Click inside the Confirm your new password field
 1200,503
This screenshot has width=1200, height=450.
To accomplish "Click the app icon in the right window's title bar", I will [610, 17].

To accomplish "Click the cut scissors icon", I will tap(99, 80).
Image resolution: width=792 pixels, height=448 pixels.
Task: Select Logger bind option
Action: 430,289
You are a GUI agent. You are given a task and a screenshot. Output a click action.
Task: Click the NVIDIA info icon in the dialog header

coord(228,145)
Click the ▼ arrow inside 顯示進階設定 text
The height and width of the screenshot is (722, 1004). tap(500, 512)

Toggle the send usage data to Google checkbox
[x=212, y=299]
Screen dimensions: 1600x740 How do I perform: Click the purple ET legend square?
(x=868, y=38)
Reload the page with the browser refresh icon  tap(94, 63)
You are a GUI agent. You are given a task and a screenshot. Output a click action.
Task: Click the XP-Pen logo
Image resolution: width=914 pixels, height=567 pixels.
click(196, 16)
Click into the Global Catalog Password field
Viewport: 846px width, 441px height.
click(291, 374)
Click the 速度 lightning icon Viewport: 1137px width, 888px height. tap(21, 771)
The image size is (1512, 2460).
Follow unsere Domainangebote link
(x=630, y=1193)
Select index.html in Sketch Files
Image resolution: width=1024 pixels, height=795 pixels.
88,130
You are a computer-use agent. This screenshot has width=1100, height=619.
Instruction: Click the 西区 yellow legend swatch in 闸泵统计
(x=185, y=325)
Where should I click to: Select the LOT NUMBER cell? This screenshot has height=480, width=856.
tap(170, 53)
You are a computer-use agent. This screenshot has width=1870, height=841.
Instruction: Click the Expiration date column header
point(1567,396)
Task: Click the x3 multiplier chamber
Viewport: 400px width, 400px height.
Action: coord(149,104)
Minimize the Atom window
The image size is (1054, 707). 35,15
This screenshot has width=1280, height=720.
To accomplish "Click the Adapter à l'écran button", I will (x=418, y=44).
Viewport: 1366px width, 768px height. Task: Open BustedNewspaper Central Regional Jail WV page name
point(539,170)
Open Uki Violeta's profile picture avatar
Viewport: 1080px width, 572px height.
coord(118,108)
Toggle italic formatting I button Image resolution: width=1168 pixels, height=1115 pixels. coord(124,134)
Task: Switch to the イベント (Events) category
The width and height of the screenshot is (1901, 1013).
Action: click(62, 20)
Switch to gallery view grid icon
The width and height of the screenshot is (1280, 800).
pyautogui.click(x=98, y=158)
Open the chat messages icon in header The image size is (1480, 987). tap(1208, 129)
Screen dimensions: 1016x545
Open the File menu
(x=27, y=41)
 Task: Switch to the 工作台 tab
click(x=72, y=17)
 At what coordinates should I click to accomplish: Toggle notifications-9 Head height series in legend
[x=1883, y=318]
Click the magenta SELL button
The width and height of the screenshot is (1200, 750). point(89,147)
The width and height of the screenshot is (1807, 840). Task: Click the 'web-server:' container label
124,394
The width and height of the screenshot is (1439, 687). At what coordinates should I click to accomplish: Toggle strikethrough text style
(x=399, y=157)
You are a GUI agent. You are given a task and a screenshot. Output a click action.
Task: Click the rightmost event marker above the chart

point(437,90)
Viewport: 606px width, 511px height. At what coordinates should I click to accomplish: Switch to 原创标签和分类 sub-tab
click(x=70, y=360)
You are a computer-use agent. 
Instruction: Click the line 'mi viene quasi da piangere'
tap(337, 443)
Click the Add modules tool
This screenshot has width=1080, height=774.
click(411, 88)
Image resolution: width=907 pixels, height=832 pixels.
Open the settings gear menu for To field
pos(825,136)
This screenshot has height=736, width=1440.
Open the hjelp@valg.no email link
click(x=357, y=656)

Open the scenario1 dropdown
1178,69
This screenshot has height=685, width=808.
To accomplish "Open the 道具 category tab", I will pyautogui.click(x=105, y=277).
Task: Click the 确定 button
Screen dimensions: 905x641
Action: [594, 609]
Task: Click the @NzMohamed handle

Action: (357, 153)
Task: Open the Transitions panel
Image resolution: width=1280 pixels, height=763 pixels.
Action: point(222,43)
----------------
Reproduce every record, matching each line exactly.

Click inside the Confirm your new password field
 1200,503
This screenshot has width=1200, height=450.
To accomplish "Click the app icon in the right window's title bar", I will [610, 17].

To accomplish "Click the cut scissors icon", I will tap(99, 80).
Image resolution: width=792 pixels, height=448 pixels.
Task: Select Logger bind option
Action: 430,289
You are a GUI agent. You are given a task and a screenshot. Output a click action.
Task: Click the NVIDIA info icon in the dialog header

coord(228,145)
Click the ▼ arrow inside 顯示進階設定 text
The height and width of the screenshot is (722, 1004). tap(500, 512)

Toggle the send usage data to Google checkbox
[x=212, y=299]
Screen dimensions: 1600x740 How do I perform: Click the purple ET legend square?
(x=868, y=38)
Reload the page with the browser refresh icon  tap(94, 63)
You are a GUI agent. You are given a task and a screenshot. Output a click action.
Task: Click the XP-Pen logo
Image resolution: width=914 pixels, height=567 pixels.
click(196, 16)
Click into the Global Catalog Password field
Viewport: 846px width, 441px height.
click(291, 374)
Click the 速度 lightning icon Viewport: 1137px width, 888px height. tap(21, 771)
The image size is (1512, 2460).
Follow unsere Domainangebote link
(x=630, y=1193)
Select index.html in Sketch Files
Image resolution: width=1024 pixels, height=795 pixels.
88,130
You are a computer-use agent. This screenshot has width=1100, height=619.
Instruction: Click the 西区 yellow legend swatch in 闸泵统计
(x=185, y=325)
Where should I click to: Select the LOT NUMBER cell? This screenshot has height=480, width=856.
tap(170, 53)
You are a computer-use agent. This screenshot has width=1870, height=841.
Instruction: Click the Expiration date column header
point(1567,396)
Task: Click the x3 multiplier chamber
Viewport: 400px width, 400px height.
Action: coord(149,104)
Minimize the Atom window
The image size is (1054, 707). 35,15
This screenshot has width=1280, height=720.
To accomplish "Click the Adapter à l'écran button", I will (x=418, y=44).
Viewport: 1366px width, 768px height. Task: Open BustedNewspaper Central Regional Jail WV page name
point(539,170)
Open Uki Violeta's profile picture avatar
Viewport: 1080px width, 572px height.
coord(118,108)
Toggle italic formatting I button Image resolution: width=1168 pixels, height=1115 pixels. coord(124,134)
Task: Switch to the イベント (Events) category
The width and height of the screenshot is (1901, 1013).
Action: click(62, 20)
Switch to gallery view grid icon
The width and height of the screenshot is (1280, 800).
pyautogui.click(x=98, y=158)
Open the chat messages icon in header The image size is (1480, 987). tap(1208, 129)
Screen dimensions: 1016x545
Open the File menu
(x=27, y=41)
 Task: Switch to the 工作台 tab
click(x=72, y=17)
 At what coordinates should I click to accomplish: Toggle notifications-9 Head height series in legend
[x=1883, y=318]
Click the magenta SELL button
The width and height of the screenshot is (1200, 750). point(89,147)
The width and height of the screenshot is (1807, 840). Task: Click the 'web-server:' container label
124,394
The width and height of the screenshot is (1439, 687). At what coordinates should I click to accomplish: Toggle strikethrough text style
(x=399, y=157)
You are a GUI agent. You are given a task and a screenshot. Output a click action.
Task: Click the rightmost event marker above the chart

point(437,90)
Viewport: 606px width, 511px height. At what coordinates should I click to accomplish: Switch to 原创标签和分类 sub-tab
click(x=70, y=360)
You are a computer-use agent. 
Instruction: Click the line 'mi viene quasi da piangere'
tap(337, 443)
Click the Add modules tool
This screenshot has width=1080, height=774.
click(411, 88)
Image resolution: width=907 pixels, height=832 pixels.
Open the settings gear menu for To field
pos(825,136)
This screenshot has height=736, width=1440.
Open the hjelp@valg.no email link
click(x=357, y=656)

Open the scenario1 dropdown
1178,69
This screenshot has height=685, width=808.
To accomplish "Open the 道具 category tab", I will pyautogui.click(x=105, y=277).
Task: Click the 确定 button
Screen dimensions: 905x641
Action: [594, 609]
Task: Click the @NzMohamed handle

Action: (357, 153)
Task: Open the Transitions panel
Image resolution: width=1280 pixels, height=763 pixels.
Action: point(222,43)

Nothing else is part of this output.